In one of my books, I explain to children that when we talk about happiness, we are often referring to two kinds. One is the more obvious joy we feel immediately after something pleasurable happens such as learning someone we love is about to visit, receiving an amazing surprise or achieving something we’ve been trying to do for ages. I make it clear to children that we can’t expect to feel this kind of happiness all the time – even if it looks like people on adverts and social media are managing to!

The other type of happiness is more fuzzily defined. It’s the happiness self-help books are usually talking about. I suspect some languages have one word for it but in English, I’d describe it as an overall contentment with one’s existence.
But how do we get that kind of happiness?

I have read many books promising to make me happier, out of intrigue as to what they have to say.
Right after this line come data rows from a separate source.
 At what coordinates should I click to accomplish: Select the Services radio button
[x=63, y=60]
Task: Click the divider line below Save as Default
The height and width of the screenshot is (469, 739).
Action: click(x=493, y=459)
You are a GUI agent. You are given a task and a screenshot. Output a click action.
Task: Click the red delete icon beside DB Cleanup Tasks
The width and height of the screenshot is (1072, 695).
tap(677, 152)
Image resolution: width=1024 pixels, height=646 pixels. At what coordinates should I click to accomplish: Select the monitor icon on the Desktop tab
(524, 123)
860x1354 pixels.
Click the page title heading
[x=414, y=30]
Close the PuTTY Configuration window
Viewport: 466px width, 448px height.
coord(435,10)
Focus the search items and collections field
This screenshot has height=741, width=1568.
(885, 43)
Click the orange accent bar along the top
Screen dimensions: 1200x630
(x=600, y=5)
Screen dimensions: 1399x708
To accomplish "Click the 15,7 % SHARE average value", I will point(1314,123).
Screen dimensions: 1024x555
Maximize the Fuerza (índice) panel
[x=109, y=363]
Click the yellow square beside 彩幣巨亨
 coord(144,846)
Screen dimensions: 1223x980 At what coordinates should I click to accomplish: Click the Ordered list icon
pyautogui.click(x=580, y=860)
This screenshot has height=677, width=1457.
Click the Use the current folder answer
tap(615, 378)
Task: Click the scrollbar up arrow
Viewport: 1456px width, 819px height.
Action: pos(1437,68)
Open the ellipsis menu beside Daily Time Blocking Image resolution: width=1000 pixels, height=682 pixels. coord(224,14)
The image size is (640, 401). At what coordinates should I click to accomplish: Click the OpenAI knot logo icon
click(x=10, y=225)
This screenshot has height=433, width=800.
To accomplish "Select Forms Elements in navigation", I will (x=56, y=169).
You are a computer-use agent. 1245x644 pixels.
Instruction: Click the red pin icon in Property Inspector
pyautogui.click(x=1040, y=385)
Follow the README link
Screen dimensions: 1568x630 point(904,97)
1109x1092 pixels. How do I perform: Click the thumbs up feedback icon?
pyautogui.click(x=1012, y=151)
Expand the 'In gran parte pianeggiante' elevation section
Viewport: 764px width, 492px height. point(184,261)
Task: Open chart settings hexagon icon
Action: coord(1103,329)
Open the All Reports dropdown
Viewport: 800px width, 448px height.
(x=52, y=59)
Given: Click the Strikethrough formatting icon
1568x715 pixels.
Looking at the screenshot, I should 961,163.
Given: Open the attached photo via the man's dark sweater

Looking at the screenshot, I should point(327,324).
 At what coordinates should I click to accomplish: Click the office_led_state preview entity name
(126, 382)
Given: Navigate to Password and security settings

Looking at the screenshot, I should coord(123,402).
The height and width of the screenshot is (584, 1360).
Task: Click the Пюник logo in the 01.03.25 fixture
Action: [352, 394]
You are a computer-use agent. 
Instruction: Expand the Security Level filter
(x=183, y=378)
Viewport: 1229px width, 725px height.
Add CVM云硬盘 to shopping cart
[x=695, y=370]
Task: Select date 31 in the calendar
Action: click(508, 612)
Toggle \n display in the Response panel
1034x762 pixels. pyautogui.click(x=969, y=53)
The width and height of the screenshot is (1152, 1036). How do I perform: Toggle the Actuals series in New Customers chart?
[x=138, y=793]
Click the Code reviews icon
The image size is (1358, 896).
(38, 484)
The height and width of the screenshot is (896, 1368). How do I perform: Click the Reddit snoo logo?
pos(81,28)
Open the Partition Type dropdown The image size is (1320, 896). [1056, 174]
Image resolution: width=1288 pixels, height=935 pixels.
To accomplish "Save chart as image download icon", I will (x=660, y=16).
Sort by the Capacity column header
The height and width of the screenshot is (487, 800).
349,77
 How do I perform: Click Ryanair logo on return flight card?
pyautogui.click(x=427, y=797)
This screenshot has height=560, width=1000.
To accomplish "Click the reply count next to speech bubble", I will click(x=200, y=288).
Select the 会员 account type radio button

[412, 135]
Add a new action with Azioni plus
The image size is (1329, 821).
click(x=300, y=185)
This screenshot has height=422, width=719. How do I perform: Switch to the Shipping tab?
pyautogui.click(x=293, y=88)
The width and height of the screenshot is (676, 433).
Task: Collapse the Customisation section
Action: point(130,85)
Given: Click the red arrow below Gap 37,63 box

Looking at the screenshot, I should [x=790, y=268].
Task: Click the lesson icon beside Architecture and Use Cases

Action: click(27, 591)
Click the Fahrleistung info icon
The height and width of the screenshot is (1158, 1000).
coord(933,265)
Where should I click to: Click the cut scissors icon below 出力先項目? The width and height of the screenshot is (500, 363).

If I was to summarise the key messages that I have taken away from these, they would be something like:
- Practice gratitude regularly. It’s something that you do have to remember to practise and a daily gratitude diary can help with this.
- Make plans – they give you something to look forward to, they give you a sense of agency and it just feels good to make plans, however ‘small’.
- Find things you love to do and make time to lose yourself in them.
- Take time to relax (and do it guilt-freely). It’s essential for our wellbeing.
- Get outdoors – especially amongst greenery. We are designed to wander in nature and it soothes us.
- Look after yourself physically as this undoubtedly benefits mental health too: eat well, drink water, get plenty of sleep, exercise, etc.
- Practise optimism. Try to find something positive in all situations- even if it only means you’ve learned how not to do something again.
- Don’t be scared to show vulnerability – it actually helps us connect with others (even though this seems counter-intuitive) and dismantles any ‘pretence’ we are always able to completely cope.
- Learn to ask for help when you need it. It’s not a weakness. Also, most people love the opportunity to help another….
- …and find ways to help and serve others as this is proven to make us happy.
- Work out what your core values are and align yourself to them. ‘Living your values’ makes life far less jarring.
- Only worry about the things that you can do something about.
- Sort out your detrimental addictions/coping strategies – including screen time, too much alcohol and polishing off a tin of biscuits!
- Stop watching the news. You might feel it’s your social responsibility to remain informed but unless you’re using that knowledge to go and take action, all it will almost definitely be doing is making you fearful, angry and/or sad.
- Set goals that you can realistically carry out. Break them down into bite-sized stages if they seem too enormous to manage initially. This is similar to making plans but is more about fulfilment than enjoyment.
- Build open and authentic relationships: those that we feel replenished by and where we can be fully and truly ourselves. We are meant to connect with others as we are social animals. Relationships need investing in but/and can reward us endlessly.
- Exercise self-compassion and forgiveness. We all make mistakes and all mistakes can be forgiven. Forgive others as we’d like to be forgiven etc.
- Learn to listen well. It’s a gift and it enhances your relationships no end. Use empathy when listening: the ability to imagine how another’s experience is making them feel (not how you would feel in the same situation).
- Keep learning and growing. Open up our minds to resist them closing down, stagnating or becoming arrogantly rigid!
- Learn to objectively challenge unhelpful thinking: negative assumptions, ruminating, catastrophising, negative self talk, thinking the worst of others etc.
- Accept, and even embrace, change (it’s inevitable after all and helps us grow).
- Learn to be assertive and maintain boundaries without feeling awkward about it.
- Take responsibility for yourself and what you do and don’t do. Be more mindful about the choices you make.
- Don’t let your mindset restrict your options – challenge your own inflexibility, reduce striving for certainty and expand your comfort zone.
- Learn to manage emotions resourcefully. For much more on this, read this blog!
- Develop self-awareness (and therefore become more authentically yourself: the journey counselling can take you on). Most people’s blind spots are to themselves.
- Develop self-acceptance – warts ‘n’ all.
- Learn to ‘let things go’.
- Be mindful/meditate/live in the present.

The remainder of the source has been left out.